> Data entries:

------------------------------------------------------------------------

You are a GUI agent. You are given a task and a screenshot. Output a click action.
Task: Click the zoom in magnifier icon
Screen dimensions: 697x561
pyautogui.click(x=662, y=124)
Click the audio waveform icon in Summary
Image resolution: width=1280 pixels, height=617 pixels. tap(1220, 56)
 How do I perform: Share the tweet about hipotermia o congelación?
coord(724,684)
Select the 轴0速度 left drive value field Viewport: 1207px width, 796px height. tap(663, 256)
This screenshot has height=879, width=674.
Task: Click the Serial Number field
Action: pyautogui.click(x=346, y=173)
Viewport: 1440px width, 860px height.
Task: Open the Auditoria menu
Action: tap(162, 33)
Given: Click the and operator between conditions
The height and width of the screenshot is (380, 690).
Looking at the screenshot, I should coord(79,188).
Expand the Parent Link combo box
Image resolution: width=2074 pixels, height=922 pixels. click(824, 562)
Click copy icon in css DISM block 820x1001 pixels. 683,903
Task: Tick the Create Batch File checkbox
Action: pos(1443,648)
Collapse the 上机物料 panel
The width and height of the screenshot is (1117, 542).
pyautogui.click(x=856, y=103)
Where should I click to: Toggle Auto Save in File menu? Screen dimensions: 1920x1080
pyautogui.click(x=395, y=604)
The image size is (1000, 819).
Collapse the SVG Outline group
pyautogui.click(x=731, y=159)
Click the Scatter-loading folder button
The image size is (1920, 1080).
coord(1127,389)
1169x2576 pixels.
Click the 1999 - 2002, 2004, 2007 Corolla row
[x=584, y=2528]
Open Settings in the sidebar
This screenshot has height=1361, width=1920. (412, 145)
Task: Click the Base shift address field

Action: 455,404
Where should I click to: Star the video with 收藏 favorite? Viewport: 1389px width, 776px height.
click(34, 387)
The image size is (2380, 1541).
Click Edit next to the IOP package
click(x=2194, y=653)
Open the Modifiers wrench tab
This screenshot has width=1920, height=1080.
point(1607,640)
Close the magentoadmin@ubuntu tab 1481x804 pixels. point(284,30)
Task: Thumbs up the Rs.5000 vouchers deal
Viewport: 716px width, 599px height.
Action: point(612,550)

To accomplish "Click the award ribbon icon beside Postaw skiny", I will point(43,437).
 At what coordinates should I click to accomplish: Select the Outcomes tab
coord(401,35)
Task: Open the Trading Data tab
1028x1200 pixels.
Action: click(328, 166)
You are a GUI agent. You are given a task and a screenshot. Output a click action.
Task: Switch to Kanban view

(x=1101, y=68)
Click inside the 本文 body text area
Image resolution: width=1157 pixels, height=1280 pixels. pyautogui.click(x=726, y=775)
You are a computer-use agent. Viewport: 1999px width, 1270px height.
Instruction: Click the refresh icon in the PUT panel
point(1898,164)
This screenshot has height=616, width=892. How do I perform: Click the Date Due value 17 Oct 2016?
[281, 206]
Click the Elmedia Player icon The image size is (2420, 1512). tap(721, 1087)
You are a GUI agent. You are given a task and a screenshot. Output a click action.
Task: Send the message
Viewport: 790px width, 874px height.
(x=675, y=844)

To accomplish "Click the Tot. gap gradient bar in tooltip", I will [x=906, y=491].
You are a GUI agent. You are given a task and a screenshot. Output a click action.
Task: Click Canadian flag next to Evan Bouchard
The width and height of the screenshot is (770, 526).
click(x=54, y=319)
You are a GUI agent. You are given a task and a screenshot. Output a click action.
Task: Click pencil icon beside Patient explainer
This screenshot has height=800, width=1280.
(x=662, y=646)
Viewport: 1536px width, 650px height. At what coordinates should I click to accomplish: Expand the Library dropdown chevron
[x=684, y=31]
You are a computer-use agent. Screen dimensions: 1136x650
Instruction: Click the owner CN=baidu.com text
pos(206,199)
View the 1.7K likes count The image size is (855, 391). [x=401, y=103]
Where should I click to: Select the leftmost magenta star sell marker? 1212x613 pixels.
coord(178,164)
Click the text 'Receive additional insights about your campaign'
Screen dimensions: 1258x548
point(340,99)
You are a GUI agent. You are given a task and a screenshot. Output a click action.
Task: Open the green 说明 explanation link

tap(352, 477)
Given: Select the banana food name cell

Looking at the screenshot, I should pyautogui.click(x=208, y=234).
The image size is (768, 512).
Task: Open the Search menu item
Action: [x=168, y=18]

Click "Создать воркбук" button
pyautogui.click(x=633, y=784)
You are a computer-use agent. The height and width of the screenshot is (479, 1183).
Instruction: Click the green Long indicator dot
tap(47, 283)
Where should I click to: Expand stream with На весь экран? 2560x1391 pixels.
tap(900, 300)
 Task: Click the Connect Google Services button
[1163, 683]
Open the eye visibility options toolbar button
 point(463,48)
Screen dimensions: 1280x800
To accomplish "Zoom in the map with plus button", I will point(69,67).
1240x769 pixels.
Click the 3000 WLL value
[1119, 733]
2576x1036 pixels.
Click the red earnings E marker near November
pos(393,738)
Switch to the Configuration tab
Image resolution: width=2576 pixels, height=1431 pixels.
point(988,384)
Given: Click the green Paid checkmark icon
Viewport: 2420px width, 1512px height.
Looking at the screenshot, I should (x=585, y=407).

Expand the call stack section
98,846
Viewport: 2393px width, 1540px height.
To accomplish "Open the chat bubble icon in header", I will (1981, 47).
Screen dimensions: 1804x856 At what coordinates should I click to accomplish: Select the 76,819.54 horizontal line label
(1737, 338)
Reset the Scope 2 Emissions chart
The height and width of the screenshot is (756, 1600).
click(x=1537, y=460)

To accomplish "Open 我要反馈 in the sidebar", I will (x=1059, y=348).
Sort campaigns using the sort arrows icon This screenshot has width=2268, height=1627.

------------------------------------------------------------------------

> Prompt:
Copy the records above verbatim, from the first line through the last.

> Response to the exercise:
You are a GUI agent. You are given a task and a screenshot. Output a click action.
Task: Click the zoom in magnifier icon
Screen dimensions: 697x561
pyautogui.click(x=662, y=124)
Click the audio waveform icon in Summary
Image resolution: width=1280 pixels, height=617 pixels. tap(1220, 56)
 How do I perform: Share the tweet about hipotermia o congelación?
coord(724,684)
Select the 轴0速度 left drive value field Viewport: 1207px width, 796px height. tap(663, 256)
This screenshot has height=879, width=674.
Task: Click the Serial Number field
Action: pyautogui.click(x=346, y=173)
Viewport: 1440px width, 860px height.
Task: Open the Auditoria menu
Action: tap(162, 33)
Given: Click the and operator between conditions
The height and width of the screenshot is (380, 690).
Looking at the screenshot, I should coord(79,188).
Expand the Parent Link combo box
Image resolution: width=2074 pixels, height=922 pixels. click(824, 562)
Click copy icon in css DISM block 820x1001 pixels. 683,903
Task: Tick the Create Batch File checkbox
Action: pos(1443,648)
Collapse the 上机物料 panel
The width and height of the screenshot is (1117, 542).
pyautogui.click(x=856, y=103)
Where should I click to: Toggle Auto Save in File menu? Screen dimensions: 1920x1080
pyautogui.click(x=395, y=604)
The image size is (1000, 819).
Collapse the SVG Outline group
pyautogui.click(x=731, y=159)
Click the Scatter-loading folder button
The image size is (1920, 1080).
coord(1127,389)
1169x2576 pixels.
Click the 1999 - 2002, 2004, 2007 Corolla row
[x=584, y=2528]
Open Settings in the sidebar
This screenshot has height=1361, width=1920. (412, 145)
Task: Click the Base shift address field

Action: 455,404
Where should I click to: Star the video with 收藏 favorite? Viewport: 1389px width, 776px height.
click(34, 387)
The image size is (2380, 1541).
Click Edit next to the IOP package
click(x=2194, y=653)
Open the Modifiers wrench tab
This screenshot has width=1920, height=1080.
point(1607,640)
Close the magentoadmin@ubuntu tab 1481x804 pixels. point(284,30)
Task: Thumbs up the Rs.5000 vouchers deal
Viewport: 716px width, 599px height.
Action: point(612,550)

To accomplish "Click the award ribbon icon beside Postaw skiny", I will point(43,437).
 At what coordinates should I click to accomplish: Select the Outcomes tab
coord(401,35)
Task: Open the Trading Data tab
1028x1200 pixels.
Action: click(328, 166)
You are a GUI agent. You are given a task and a screenshot. Output a click action.
Task: Switch to Kanban view

(x=1101, y=68)
Click inside the 本文 body text area
Image resolution: width=1157 pixels, height=1280 pixels. pyautogui.click(x=726, y=775)
You are a computer-use agent. Viewport: 1999px width, 1270px height.
Instruction: Click the refresh icon in the PUT panel
point(1898,164)
This screenshot has height=616, width=892. How do I perform: Click the Date Due value 17 Oct 2016?
[281, 206]
Click the Elmedia Player icon The image size is (2420, 1512). tap(721, 1087)
You are a GUI agent. You are given a task and a screenshot. Output a click action.
Task: Send the message
Viewport: 790px width, 874px height.
(x=675, y=844)

To accomplish "Click the Tot. gap gradient bar in tooltip", I will [x=906, y=491].
You are a GUI agent. You are given a task and a screenshot. Output a click action.
Task: Click Canadian flag next to Evan Bouchard
The width and height of the screenshot is (770, 526).
click(x=54, y=319)
You are a GUI agent. You are given a task and a screenshot. Output a click action.
Task: Click pencil icon beside Patient explainer
This screenshot has height=800, width=1280.
(x=662, y=646)
Viewport: 1536px width, 650px height. At what coordinates should I click to accomplish: Expand the Library dropdown chevron
[x=684, y=31]
You are a computer-use agent. Screen dimensions: 1136x650
Instruction: Click the owner CN=baidu.com text
pos(206,199)
View the 1.7K likes count The image size is (855, 391). [x=401, y=103]
Where should I click to: Select the leftmost magenta star sell marker? 1212x613 pixels.
coord(178,164)
Click the text 'Receive additional insights about your campaign'
Screen dimensions: 1258x548
point(340,99)
You are a GUI agent. You are given a task and a screenshot. Output a click action.
Task: Open the green 说明 explanation link

tap(352, 477)
Given: Select the banana food name cell

Looking at the screenshot, I should pyautogui.click(x=208, y=234).
The image size is (768, 512).
Task: Open the Search menu item
Action: [x=168, y=18]

Click "Создать воркбук" button
pyautogui.click(x=633, y=784)
You are a computer-use agent. The height and width of the screenshot is (479, 1183).
Instruction: Click the green Long indicator dot
tap(47, 283)
Where should I click to: Expand stream with На весь экран? 2560x1391 pixels.
tap(900, 300)
 Task: Click the Connect Google Services button
[1163, 683]
Open the eye visibility options toolbar button
 point(463,48)
Screen dimensions: 1280x800
To accomplish "Zoom in the map with plus button", I will point(69,67).
1240x769 pixels.
Click the 3000 WLL value
[1119, 733]
2576x1036 pixels.
Click the red earnings E marker near November
pos(393,738)
Switch to the Configuration tab
Image resolution: width=2576 pixels, height=1431 pixels.
point(988,384)
Given: Click the green Paid checkmark icon
Viewport: 2420px width, 1512px height.
Looking at the screenshot, I should (x=585, y=407).

Expand the call stack section
98,846
Viewport: 2393px width, 1540px height.
To accomplish "Open the chat bubble icon in header", I will (1981, 47).
Screen dimensions: 1804x856 At what coordinates should I click to accomplish: Select the 76,819.54 horizontal line label
(1737, 338)
Reset the Scope 2 Emissions chart
The height and width of the screenshot is (756, 1600).
click(x=1537, y=460)

To accomplish "Open 我要反馈 in the sidebar", I will (x=1059, y=348).
Sort campaigns using the sort arrows icon This screenshot has width=2268, height=1627.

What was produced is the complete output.